Liliane Cheaito spent the last two years silently suffering in her hospital bed after the Beirut Blast.
The 28-years-old mother took the American University of Beirut’s Medical Center (AUBMC) as her home ever since the doomed day of August 4th.
Her muffled screams finally broke into one word only a few days before the 2nd anniversary of the Blast: “mama”, a cry for her son Ali, whom she had not seen since the explosion due to a custody dispute with her husband.
Cheaito remains paralyzed chiefly, she affirms by shutting her eyes and turning her bandaged head away slowly in denial. Occasionally, she can wave with her left hand, which is linked to an intravenous drip with a half-dozen drugs.

Cheaito and her family are trapped in Lebanon’s numerous crises: from a collapsed health sector that can no longer treat her, to paralyzed government institutions and money-mongering banks that have frozen her funds along with all the Lebanese funds.
“Liliane represents the agony of the Lebanese people because she’s suffering from all of this,” her older sister Nassma told local media.
Like most Lebanese people, Liliane’s sister asks friends coming from abroad to bring the medications, paying in U.S. dollars that are hard to get as Lebanon’s currency continues to drown.
AUBMC, where Cheaito had been since 2020, informed the family in February that the charity group covering the costs of Cheaito’s hospitalization could no longer afford to do so.

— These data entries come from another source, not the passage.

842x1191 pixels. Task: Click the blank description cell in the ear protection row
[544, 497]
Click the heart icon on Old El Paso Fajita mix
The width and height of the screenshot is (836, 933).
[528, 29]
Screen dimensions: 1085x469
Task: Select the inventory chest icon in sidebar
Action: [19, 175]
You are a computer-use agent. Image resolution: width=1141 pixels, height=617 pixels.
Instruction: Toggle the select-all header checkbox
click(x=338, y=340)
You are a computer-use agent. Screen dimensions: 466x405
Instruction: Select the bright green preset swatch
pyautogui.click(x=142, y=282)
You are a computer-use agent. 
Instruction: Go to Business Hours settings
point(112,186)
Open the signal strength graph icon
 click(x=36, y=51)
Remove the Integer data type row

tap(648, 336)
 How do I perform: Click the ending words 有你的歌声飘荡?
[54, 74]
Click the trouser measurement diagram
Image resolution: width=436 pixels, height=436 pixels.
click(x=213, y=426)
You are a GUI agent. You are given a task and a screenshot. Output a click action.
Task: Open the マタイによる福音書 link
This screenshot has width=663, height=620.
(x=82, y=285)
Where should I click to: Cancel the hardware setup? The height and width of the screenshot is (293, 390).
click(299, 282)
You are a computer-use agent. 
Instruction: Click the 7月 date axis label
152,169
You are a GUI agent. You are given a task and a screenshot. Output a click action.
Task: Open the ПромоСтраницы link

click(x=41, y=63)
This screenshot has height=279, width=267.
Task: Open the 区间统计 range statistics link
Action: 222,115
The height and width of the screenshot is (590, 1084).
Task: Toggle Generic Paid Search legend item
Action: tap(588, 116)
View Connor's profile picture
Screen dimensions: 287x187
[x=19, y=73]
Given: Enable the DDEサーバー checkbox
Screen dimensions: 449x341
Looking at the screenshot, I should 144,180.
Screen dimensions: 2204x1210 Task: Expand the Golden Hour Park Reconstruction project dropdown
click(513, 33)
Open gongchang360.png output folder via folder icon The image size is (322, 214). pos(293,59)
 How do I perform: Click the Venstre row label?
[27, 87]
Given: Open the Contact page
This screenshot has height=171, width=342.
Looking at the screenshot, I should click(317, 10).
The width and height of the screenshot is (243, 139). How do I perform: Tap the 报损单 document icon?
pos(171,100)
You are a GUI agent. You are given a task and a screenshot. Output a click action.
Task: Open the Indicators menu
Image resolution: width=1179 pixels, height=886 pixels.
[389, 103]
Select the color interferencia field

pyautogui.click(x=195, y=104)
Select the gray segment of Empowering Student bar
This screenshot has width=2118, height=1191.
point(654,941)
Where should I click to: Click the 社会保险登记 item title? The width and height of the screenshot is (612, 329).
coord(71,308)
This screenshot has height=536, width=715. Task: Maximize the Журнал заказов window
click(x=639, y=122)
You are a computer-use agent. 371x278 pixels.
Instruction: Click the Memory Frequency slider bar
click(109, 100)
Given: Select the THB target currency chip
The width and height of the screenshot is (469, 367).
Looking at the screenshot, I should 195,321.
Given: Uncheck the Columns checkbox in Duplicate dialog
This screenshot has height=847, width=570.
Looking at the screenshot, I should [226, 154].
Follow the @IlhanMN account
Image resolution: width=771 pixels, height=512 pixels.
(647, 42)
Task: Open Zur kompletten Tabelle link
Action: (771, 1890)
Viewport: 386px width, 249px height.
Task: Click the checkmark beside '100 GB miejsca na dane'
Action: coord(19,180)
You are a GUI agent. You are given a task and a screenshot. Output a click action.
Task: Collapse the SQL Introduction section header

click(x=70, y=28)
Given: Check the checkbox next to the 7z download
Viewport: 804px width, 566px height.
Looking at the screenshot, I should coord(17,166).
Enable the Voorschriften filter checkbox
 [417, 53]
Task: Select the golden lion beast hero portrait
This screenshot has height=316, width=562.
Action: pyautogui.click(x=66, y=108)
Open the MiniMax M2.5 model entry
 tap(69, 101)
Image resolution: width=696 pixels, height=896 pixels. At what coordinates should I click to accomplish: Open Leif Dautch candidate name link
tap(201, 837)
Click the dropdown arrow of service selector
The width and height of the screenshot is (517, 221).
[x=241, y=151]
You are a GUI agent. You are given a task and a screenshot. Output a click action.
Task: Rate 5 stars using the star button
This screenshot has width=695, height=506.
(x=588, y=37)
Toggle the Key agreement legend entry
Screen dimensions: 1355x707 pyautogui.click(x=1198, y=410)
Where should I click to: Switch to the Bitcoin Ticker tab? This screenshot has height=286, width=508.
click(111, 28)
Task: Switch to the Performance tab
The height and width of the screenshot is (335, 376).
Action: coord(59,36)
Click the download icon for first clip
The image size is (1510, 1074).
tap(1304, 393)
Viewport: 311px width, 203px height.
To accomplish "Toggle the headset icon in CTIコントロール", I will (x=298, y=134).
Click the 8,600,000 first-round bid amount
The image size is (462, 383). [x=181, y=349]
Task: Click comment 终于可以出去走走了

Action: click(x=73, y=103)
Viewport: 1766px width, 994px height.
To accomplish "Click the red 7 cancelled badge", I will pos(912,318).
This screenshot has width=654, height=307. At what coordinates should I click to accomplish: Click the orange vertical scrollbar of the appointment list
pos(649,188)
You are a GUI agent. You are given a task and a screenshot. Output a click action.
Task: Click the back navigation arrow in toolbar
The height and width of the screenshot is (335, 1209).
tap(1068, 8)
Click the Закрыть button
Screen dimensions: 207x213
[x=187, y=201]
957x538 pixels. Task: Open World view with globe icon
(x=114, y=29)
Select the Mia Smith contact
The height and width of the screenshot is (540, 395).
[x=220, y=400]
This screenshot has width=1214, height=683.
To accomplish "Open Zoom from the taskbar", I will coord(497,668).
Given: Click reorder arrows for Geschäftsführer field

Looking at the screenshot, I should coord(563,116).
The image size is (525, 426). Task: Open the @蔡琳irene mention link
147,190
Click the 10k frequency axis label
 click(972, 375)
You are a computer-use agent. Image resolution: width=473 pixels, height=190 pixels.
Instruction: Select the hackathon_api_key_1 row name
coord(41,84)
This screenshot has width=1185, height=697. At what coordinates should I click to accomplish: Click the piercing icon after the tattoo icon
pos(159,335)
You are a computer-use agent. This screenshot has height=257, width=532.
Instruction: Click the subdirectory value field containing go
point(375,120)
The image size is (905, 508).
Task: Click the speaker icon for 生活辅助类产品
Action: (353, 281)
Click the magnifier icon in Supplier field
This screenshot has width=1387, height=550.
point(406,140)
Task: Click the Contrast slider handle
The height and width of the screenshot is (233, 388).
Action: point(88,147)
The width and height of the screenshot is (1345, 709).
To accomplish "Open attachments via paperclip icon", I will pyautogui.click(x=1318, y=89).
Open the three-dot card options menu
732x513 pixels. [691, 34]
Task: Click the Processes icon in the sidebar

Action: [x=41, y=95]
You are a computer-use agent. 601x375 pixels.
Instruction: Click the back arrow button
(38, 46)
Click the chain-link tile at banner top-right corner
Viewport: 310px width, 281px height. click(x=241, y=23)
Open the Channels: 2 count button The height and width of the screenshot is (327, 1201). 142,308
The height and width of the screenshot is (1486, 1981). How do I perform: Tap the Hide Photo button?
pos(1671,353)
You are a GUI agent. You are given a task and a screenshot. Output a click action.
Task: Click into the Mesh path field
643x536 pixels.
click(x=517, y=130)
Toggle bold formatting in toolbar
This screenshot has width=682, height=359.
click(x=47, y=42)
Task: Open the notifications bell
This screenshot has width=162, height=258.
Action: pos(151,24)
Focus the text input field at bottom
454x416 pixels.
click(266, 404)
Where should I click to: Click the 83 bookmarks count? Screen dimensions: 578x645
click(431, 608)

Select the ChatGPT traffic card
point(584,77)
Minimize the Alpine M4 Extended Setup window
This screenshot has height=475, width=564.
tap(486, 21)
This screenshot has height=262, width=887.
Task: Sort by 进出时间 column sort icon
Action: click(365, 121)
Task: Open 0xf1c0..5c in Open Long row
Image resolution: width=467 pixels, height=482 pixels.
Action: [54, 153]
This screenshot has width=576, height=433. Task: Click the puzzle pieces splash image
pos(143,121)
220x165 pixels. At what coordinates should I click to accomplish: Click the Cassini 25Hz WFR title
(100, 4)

“Those centers are demanding money, and unfortunately we can’t afford it, not even part of it, because our funds are stuck in the banks,” said Nassma.
The banks say the restrictions are imposed by the Lebanese systemic crisis to prevent banking ruins, but critics say they do not apply to the rich and powerful.
Eventually, Cheaito’s suffering is a reflection of the collapse of the whole Lebanese corrupted, drowning system.